> RECORDS TO PROCESS

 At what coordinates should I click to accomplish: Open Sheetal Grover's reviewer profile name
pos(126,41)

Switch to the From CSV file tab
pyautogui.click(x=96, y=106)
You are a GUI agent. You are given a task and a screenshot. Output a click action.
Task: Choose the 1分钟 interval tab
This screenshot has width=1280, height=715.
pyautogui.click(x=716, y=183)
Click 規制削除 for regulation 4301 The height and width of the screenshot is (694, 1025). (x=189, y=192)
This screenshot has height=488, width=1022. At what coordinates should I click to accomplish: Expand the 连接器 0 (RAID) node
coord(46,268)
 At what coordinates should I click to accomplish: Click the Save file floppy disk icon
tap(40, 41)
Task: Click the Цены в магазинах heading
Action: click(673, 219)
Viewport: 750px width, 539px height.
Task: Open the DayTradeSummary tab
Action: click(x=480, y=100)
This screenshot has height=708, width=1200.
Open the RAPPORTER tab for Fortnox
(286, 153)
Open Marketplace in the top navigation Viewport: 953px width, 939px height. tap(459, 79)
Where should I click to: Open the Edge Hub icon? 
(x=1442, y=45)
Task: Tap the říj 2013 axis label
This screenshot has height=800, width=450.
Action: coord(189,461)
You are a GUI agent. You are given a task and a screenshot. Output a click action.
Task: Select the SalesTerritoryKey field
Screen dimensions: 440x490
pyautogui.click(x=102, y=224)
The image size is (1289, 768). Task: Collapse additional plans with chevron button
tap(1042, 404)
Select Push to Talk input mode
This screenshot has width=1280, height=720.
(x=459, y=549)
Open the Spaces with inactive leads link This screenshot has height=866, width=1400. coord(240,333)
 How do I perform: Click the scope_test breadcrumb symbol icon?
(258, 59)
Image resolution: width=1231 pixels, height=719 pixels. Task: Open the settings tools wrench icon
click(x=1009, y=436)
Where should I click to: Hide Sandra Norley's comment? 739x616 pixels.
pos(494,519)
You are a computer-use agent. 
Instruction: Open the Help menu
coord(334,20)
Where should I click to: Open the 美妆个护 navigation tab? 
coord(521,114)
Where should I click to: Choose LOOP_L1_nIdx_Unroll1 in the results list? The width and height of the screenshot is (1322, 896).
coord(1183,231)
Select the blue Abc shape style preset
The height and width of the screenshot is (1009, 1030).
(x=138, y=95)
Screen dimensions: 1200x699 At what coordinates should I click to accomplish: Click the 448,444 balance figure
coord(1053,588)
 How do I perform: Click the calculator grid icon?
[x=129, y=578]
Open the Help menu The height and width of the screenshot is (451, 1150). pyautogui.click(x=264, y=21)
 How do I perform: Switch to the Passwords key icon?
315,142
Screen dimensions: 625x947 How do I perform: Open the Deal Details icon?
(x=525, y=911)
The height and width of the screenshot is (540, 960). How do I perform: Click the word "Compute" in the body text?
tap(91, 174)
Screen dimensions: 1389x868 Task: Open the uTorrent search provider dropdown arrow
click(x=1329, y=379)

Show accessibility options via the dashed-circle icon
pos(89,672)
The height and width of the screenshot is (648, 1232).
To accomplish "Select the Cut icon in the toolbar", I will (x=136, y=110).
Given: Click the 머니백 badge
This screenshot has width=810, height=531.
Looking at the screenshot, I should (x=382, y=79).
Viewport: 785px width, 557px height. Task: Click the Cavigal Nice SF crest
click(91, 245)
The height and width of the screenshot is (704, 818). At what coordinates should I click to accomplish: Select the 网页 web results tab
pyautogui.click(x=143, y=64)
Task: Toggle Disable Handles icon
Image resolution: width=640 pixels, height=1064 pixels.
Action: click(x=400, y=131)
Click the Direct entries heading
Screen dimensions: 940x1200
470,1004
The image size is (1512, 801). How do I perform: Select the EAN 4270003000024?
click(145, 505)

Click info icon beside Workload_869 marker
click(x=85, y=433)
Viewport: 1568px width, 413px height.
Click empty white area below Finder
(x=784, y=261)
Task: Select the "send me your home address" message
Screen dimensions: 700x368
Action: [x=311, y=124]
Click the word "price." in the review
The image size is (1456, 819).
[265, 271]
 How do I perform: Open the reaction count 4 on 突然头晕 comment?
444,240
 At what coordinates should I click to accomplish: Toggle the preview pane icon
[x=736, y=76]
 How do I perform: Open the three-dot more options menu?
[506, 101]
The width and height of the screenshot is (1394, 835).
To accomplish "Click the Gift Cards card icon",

> YOUR GOAL
Going down from the first line of the entries above, restate each line word for word until the line holding "Task: Choose the 1分钟 interval tab" is done.

> RESPONSE BELOW
 At what coordinates should I click to accomplish: Open Sheetal Grover's reviewer profile name
pos(126,41)

Switch to the From CSV file tab
pyautogui.click(x=96, y=106)
You are a GUI agent. You are given a task and a screenshot. Output a click action.
Task: Choose the 1分钟 interval tab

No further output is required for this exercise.